2021 changed the standard for retail payments. All major players have integrated Buy Now, Pay Later (BNPL), created their own payment instruments, and added operations with digital assets — where permitted by law.

Some upgraded on their own, while others established partnerships and acquired complementary products. As a result, the competitive focus has shifted from individual product features to data, speed, and ease of embedding.
In such conditions, open ecosystems have become a new distribution channel that helps independent players stand up against marketplaces and other types of centralized platforms. With the help of embedded finance, companies can implement more complex user scenarios, exchange the data they collect, and, as a result, reduce the time-to-market.
What will happen next?
Scenario 1
Independent players will refuse to team up to build open ecosystems and share data. In this case, the gap between leaders among closed ecosystems and marketplaces will continue to grow rapidly: corporations will look for partners among corporations.
Scenario 2
The development of open ecosystems will increase market fragmentation. For example, instead of one bank for all occasions, users will choose a separate bank/application for shopping, education, travel, large purchases, etc.
Limitations
Different approach to using data
Sometimes, participants of open ecosystems can’t agree on a general policy for using the data they collect.
Legal restrictions
According to regulatory requirements, some data must be anonymized before the transfer, and some data mustn’t be transferred at all.
User reluctance to share data
Companies are required to offer users a choice of which data can be collected from sites or applications and analyzed.
Duplicate solutions
Corporations often start with using third-party products and then create their own solutions, refusing to cooperate with fintech companies.
Use Cases
Last year, Digital Horizon predicted the development of account-to-account payments. This trend will continue as part of the evolution of open ecosystems.
Buy Now, Pay Later 2.0
Leaders of the installment payment plan segment are building ecosystems that accumulate data not only on user purchases but also on interactions with various brands, activity on social media, etc.

Universal checkout services
Convenient checkouts improve user experience and increase conversion rates. They act as one-key solutions: a user creates an account once and then automatically uses it in thousands of online stores.

Embedded investments
Tech products for stock market investments are also being transformed to have embedded functionality and be part of almost any ecosystem.

Fintech-based ecosystems
In 2021, fintech companies did not shy away from partnerships and/or acquisitions. As a result, the market received a complete infrastructure, the basis for new open ecosystems in different areas — from e-commerce to metaverses. This infrastructure already integrates data from checkouts, user identification systems, and embedded financial products, as well as data management tools.

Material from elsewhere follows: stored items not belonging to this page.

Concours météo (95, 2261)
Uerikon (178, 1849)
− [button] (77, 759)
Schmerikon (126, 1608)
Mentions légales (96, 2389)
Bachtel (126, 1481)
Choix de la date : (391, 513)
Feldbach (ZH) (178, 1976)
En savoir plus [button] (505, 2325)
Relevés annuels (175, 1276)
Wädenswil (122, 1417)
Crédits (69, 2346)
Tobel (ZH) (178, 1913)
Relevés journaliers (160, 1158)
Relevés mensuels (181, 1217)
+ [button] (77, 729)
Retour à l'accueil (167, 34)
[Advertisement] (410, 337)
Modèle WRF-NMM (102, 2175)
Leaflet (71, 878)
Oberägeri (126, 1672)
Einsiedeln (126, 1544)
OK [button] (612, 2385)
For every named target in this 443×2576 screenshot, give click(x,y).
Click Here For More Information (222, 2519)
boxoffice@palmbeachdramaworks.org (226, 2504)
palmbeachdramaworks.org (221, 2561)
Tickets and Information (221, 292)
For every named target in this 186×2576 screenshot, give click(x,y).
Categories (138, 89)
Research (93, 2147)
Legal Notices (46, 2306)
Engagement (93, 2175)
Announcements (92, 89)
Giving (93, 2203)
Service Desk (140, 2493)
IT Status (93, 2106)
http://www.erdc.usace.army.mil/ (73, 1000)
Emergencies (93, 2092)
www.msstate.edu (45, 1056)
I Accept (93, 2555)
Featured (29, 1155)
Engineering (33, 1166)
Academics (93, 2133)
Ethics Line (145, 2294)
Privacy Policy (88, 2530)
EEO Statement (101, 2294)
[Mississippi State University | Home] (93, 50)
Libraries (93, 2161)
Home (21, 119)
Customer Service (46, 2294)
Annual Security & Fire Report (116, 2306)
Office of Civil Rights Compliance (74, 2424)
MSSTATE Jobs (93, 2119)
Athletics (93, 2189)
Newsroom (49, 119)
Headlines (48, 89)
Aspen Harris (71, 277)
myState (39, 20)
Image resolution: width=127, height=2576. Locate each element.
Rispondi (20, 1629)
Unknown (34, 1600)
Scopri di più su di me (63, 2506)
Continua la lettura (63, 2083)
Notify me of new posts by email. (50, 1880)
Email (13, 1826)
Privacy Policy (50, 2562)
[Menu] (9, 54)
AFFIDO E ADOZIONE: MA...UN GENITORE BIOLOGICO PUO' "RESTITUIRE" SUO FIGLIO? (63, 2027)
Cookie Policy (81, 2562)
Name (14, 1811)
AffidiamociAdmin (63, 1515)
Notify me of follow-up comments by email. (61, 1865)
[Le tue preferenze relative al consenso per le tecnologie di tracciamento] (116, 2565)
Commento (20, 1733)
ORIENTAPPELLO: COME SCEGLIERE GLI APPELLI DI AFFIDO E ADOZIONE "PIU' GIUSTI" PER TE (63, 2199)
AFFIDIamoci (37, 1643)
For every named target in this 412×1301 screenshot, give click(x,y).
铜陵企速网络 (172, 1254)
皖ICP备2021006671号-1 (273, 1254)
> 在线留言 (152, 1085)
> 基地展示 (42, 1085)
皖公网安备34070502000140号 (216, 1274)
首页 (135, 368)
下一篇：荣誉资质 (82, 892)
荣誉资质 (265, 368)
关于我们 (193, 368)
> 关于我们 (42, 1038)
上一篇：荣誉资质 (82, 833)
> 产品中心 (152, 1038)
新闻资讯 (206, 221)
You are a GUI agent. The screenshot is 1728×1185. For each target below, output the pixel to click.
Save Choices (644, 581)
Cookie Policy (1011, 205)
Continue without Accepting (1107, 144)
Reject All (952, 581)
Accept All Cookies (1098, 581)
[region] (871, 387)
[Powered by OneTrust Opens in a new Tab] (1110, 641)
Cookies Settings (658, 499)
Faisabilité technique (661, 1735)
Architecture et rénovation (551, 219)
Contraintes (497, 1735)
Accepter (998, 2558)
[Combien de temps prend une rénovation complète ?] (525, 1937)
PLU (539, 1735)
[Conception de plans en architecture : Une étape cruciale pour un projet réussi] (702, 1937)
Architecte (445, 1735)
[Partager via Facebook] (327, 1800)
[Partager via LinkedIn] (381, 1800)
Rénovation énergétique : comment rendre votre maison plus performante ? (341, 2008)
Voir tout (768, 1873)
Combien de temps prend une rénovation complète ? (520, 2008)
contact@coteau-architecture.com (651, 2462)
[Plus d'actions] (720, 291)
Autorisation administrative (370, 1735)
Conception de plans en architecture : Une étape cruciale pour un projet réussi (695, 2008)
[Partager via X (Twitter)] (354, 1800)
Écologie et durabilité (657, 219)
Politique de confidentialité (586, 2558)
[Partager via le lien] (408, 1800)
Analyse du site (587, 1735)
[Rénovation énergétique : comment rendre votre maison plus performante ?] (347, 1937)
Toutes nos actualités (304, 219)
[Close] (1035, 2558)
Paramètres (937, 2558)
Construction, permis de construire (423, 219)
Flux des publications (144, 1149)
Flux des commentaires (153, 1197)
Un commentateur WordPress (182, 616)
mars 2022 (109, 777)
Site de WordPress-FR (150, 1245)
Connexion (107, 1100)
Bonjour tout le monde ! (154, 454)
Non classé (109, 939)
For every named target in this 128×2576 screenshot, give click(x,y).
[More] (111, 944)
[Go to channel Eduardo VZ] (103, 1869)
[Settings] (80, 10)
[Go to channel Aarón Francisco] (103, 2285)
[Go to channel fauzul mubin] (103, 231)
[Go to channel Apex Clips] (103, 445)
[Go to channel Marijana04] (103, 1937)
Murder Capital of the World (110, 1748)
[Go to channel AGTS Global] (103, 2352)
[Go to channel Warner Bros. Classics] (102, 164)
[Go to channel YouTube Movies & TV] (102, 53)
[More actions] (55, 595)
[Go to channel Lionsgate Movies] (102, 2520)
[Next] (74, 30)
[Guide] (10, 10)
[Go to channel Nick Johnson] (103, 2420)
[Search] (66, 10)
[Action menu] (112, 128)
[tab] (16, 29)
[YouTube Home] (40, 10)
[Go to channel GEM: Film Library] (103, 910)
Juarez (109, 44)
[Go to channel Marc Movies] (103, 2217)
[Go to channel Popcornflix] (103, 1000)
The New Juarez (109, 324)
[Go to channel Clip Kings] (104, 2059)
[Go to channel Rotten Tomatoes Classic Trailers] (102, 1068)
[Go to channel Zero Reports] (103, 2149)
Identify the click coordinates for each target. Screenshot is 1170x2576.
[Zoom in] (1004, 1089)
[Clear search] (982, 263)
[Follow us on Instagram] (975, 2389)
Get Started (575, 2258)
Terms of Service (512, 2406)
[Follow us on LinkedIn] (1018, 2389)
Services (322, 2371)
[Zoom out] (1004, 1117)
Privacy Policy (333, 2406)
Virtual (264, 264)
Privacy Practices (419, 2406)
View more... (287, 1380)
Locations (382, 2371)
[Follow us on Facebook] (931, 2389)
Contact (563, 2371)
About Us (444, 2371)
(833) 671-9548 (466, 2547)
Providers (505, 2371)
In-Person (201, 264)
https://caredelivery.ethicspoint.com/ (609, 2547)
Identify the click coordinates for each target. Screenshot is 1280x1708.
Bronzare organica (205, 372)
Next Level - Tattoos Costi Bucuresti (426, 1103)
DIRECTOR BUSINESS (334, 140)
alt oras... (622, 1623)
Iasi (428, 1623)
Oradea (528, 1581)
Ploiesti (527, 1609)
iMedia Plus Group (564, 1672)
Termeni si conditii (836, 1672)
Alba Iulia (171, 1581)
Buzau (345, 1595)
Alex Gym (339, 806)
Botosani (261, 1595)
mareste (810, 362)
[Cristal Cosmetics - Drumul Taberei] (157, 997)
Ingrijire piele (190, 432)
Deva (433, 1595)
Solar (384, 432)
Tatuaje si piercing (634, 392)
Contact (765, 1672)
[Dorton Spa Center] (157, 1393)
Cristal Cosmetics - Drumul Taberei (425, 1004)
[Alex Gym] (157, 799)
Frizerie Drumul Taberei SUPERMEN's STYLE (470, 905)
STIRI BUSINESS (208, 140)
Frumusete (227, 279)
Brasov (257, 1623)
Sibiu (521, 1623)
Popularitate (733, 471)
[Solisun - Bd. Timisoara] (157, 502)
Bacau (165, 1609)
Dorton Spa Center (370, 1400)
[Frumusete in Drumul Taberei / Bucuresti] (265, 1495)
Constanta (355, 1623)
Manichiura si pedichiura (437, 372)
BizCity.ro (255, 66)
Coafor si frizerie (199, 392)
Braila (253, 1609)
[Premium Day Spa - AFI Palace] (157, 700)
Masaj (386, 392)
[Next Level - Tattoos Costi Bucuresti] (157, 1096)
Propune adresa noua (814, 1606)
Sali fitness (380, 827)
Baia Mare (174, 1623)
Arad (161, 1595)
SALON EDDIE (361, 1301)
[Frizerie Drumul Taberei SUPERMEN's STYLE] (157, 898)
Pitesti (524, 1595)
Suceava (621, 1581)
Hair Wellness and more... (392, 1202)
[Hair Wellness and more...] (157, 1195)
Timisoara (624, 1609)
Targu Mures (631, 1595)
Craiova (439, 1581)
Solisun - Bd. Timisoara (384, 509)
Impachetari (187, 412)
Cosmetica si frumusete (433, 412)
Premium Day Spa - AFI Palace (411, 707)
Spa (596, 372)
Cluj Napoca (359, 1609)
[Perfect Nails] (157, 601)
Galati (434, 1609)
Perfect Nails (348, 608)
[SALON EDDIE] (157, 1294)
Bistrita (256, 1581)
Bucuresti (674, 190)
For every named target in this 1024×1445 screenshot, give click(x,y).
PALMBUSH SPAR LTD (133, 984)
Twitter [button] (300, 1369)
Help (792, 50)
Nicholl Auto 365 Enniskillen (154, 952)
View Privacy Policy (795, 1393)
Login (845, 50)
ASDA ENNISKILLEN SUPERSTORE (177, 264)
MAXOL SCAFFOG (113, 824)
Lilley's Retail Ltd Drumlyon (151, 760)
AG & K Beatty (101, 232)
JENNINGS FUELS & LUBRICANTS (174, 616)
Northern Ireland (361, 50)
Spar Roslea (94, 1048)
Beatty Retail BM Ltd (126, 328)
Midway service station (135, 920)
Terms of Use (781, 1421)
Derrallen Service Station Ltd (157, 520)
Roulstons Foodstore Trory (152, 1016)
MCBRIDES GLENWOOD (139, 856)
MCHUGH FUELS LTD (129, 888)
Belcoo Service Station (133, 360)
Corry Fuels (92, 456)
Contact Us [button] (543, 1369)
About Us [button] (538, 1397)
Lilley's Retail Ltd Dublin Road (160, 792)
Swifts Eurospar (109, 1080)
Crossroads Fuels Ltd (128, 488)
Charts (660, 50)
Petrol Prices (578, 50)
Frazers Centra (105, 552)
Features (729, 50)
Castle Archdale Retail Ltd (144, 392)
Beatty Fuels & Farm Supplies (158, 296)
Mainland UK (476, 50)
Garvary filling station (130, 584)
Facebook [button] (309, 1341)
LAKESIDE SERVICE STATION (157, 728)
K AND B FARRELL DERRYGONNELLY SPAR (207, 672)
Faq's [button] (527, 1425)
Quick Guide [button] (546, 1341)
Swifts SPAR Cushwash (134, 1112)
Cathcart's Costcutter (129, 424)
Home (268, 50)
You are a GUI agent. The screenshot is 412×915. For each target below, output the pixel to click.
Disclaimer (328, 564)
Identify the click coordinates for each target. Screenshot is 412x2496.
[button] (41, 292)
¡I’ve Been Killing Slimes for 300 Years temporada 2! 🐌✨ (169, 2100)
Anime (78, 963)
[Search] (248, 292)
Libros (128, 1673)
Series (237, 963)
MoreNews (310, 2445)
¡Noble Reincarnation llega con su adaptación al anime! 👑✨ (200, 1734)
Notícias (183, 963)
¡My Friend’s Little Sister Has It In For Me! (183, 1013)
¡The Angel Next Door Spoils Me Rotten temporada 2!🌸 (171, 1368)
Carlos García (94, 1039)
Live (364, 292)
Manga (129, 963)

Security in open ecosystems
There are new solutions that take into account the specifics of open banking technologies, whereas traditional anti-fraud systems are not always suitable for such cases. For example, in 2021, there were phishing scams where cyberthieves used text message links to obtain the victims' login credentials for their bank accounts. Then, using payment initiation service providers (PISPs), they transferred funds to other accounts. New services take into account the bottlenecks of open ecosystems.
Volt

The company launched Circuit Breaker, an anti-fraud solution for open banking. It allows merchants to block suspicious transactions and create blacklists based on set criteria, such as the bank, device, or email that the user is paying from.